__Direction__
Rewrite the records from the line containing "1194x447 pixels." through the end of the records, replacing "chevron arrow" with "dropdown arrow" and leaving everything else unchanged.

__Raw records__
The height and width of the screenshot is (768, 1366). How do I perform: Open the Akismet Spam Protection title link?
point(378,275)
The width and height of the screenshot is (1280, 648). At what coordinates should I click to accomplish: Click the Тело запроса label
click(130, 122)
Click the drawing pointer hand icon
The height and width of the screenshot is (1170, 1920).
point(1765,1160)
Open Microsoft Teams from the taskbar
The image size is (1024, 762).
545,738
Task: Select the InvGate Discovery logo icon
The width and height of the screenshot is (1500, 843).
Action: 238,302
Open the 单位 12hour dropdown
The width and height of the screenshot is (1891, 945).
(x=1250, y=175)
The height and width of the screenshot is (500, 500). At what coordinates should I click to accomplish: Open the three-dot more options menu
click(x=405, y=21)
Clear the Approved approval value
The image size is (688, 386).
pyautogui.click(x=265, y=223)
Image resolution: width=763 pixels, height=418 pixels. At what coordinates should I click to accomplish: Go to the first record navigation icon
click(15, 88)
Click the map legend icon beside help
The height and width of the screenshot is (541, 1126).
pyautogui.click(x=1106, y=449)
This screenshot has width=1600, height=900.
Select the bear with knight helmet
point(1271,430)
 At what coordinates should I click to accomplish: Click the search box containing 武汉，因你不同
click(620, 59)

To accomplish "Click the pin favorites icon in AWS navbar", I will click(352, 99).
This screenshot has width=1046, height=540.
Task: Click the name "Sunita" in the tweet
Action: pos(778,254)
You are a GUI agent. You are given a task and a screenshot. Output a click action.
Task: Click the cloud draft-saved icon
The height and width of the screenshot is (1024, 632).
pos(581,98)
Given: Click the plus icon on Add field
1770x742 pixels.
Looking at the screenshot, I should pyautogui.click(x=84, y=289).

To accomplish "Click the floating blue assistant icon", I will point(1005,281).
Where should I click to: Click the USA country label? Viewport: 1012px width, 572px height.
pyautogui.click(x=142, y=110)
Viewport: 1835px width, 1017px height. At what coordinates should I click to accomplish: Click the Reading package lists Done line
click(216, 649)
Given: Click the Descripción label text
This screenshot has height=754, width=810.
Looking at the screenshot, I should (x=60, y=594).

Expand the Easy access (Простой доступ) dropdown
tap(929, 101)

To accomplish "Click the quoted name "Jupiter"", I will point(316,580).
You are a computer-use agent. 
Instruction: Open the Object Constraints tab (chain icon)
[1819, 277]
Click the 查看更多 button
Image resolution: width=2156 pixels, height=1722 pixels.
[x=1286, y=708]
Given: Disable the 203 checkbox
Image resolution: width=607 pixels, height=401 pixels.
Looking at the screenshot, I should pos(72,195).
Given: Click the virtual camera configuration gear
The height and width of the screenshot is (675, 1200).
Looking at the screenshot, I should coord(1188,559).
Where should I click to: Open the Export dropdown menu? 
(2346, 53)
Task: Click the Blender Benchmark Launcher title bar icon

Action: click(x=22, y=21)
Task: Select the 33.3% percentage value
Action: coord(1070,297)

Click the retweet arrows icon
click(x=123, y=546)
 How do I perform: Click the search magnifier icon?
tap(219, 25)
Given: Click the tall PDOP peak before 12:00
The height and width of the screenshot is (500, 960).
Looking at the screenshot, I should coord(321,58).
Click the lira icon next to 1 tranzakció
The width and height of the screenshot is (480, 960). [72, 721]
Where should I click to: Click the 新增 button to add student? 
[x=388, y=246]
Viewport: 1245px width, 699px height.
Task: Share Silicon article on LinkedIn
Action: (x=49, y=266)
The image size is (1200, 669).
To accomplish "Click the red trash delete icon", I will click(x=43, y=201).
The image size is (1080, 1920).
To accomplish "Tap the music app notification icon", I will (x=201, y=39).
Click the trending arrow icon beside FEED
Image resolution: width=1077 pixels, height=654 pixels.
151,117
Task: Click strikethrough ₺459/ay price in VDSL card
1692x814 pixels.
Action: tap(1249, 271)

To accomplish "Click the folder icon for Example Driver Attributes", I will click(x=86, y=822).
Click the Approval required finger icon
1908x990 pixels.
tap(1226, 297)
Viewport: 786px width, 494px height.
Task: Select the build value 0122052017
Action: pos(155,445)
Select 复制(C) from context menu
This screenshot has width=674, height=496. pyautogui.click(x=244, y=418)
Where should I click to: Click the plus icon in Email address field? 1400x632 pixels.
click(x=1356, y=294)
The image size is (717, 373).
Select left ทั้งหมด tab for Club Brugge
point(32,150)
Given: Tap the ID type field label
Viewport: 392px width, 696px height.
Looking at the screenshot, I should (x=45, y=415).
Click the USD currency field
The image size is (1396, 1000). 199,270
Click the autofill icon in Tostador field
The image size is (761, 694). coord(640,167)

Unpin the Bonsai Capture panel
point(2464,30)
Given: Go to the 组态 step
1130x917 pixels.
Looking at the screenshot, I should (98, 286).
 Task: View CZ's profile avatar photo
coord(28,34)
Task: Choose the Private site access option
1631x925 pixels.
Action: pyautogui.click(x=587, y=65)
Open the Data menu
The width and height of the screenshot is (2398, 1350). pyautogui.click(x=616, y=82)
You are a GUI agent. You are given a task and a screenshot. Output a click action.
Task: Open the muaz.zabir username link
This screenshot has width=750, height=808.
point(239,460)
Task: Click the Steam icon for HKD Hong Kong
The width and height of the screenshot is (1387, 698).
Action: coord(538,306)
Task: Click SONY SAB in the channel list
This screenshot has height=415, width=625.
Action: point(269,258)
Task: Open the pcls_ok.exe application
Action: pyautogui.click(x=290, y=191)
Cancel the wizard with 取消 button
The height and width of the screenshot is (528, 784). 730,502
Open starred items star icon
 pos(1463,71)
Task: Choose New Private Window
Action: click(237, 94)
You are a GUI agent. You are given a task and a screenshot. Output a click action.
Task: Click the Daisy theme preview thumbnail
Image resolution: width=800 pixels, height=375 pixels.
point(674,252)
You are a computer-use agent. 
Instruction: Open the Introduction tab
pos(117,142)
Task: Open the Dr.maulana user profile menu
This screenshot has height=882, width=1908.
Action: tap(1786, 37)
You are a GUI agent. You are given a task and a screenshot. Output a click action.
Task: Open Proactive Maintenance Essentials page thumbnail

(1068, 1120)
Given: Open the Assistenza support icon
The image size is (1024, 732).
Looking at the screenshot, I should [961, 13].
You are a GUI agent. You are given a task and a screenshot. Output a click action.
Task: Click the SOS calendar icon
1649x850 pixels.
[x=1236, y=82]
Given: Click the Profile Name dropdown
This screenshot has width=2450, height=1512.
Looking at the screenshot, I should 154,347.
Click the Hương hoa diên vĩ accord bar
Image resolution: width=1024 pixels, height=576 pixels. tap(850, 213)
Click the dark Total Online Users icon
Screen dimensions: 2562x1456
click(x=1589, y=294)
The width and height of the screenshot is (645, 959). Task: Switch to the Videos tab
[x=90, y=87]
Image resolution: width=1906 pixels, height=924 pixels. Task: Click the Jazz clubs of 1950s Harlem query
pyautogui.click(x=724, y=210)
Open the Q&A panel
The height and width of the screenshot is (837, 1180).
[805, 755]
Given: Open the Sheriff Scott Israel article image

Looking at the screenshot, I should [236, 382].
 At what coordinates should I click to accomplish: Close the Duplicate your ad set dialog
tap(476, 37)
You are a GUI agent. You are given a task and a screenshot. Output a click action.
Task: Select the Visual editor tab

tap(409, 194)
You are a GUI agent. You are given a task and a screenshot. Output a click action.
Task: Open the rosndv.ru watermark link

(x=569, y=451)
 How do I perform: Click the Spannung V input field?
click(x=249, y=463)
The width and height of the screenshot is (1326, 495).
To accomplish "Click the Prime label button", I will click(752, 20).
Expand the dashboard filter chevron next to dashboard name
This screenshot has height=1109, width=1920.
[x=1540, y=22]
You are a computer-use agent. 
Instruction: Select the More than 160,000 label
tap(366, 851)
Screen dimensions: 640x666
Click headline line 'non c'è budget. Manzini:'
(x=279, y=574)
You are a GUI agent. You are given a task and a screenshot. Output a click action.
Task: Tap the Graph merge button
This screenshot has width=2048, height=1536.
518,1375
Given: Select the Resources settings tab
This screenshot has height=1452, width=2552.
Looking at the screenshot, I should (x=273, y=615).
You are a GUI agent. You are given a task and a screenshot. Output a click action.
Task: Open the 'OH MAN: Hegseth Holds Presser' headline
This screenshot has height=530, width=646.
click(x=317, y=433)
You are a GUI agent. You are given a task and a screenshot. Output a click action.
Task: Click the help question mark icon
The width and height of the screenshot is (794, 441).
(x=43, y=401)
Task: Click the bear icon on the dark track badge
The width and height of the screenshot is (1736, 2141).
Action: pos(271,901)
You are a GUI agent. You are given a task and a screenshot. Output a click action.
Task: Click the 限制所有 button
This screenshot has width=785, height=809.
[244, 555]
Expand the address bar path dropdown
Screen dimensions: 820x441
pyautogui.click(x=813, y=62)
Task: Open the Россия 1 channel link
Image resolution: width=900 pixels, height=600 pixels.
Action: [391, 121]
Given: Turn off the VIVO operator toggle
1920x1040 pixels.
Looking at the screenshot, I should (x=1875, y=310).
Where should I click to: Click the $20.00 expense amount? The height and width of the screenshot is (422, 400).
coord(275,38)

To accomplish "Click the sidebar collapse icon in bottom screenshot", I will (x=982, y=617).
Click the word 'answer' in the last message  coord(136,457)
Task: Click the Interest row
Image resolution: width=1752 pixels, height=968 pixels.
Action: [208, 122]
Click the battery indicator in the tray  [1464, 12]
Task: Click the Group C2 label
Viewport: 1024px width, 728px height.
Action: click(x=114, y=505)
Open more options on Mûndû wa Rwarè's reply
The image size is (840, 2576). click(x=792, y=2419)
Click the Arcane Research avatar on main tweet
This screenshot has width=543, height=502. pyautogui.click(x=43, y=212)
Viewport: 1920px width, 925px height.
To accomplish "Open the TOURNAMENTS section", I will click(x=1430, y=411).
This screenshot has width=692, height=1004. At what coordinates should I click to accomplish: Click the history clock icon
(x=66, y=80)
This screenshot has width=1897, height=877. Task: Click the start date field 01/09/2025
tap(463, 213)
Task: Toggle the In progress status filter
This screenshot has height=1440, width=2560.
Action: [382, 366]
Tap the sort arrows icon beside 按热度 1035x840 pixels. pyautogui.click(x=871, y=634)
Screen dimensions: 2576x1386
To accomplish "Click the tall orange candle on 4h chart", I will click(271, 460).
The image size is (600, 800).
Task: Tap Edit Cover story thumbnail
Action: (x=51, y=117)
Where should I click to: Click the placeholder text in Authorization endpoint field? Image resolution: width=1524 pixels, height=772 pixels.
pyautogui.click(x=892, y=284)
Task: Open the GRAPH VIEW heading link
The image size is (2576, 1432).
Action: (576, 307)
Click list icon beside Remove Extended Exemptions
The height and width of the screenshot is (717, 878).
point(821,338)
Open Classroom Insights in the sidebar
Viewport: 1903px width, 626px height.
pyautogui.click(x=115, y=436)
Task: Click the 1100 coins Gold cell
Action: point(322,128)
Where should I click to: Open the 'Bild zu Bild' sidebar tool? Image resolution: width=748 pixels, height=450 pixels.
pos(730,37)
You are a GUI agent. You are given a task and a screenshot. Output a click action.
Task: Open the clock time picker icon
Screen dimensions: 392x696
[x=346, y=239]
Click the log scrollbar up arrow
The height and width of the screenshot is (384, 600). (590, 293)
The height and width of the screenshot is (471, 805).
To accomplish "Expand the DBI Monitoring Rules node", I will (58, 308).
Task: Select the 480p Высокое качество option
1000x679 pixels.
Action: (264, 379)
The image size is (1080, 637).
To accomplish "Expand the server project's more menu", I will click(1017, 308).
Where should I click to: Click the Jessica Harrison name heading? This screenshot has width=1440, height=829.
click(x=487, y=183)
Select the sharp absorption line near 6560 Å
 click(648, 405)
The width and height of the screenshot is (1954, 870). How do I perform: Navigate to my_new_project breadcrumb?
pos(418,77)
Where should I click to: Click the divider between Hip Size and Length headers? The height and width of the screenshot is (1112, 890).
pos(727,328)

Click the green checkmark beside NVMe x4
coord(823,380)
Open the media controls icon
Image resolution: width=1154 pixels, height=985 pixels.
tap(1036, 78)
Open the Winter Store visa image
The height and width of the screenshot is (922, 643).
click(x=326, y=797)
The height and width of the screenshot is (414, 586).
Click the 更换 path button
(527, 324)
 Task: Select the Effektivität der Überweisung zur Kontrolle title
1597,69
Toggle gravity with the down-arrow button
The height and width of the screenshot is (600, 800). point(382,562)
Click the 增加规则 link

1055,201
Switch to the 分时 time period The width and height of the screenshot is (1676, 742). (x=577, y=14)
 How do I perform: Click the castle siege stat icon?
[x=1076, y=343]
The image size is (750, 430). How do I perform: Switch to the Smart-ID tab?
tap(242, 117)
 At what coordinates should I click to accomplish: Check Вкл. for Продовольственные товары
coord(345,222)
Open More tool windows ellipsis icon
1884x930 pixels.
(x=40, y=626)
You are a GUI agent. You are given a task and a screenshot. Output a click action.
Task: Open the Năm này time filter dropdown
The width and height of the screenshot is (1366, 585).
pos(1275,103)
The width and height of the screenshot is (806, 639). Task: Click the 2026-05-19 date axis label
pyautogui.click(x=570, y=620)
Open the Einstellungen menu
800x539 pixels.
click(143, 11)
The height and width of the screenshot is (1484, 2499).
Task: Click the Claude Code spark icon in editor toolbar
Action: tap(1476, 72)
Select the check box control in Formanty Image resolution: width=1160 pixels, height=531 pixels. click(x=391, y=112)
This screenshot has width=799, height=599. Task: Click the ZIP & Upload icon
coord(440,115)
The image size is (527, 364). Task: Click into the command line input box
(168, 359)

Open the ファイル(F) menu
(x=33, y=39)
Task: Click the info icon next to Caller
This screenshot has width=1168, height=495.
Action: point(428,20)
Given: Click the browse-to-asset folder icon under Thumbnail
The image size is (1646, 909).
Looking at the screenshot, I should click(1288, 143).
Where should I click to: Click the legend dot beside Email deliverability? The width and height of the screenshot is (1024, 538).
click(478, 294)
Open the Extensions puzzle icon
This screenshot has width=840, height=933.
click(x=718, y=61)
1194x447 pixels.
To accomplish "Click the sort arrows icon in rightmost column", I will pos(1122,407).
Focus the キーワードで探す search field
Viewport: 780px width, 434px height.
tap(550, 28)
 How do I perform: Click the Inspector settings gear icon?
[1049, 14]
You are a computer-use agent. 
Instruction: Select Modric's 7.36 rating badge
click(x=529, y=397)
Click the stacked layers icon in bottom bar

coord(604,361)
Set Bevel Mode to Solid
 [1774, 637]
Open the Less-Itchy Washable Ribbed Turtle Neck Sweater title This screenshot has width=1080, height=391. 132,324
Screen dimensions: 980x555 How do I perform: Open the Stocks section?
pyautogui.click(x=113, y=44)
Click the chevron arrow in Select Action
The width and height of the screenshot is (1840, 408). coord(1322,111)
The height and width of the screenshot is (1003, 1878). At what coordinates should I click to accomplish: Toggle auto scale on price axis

__Final result__
1194x447 pixels.
To accomplish "Click the sort arrows icon in rightmost column", I will pos(1122,407).
Focus the キーワードで探す search field
Viewport: 780px width, 434px height.
tap(550, 28)
 How do I perform: Click the Inspector settings gear icon?
[1049, 14]
You are a computer-use agent. 
Instruction: Select Modric's 7.36 rating badge
click(x=529, y=397)
Click the stacked layers icon in bottom bar

coord(604,361)
Set Bevel Mode to Solid
 [1774, 637]
Open the Less-Itchy Washable Ribbed Turtle Neck Sweater title This screenshot has width=1080, height=391. 132,324
Screen dimensions: 980x555 How do I perform: Open the Stocks section?
pyautogui.click(x=113, y=44)
Click the dropdown arrow in Select Action
The width and height of the screenshot is (1840, 408). coord(1322,111)
The height and width of the screenshot is (1003, 1878). At what coordinates should I click to accomplish: Toggle auto scale on price axis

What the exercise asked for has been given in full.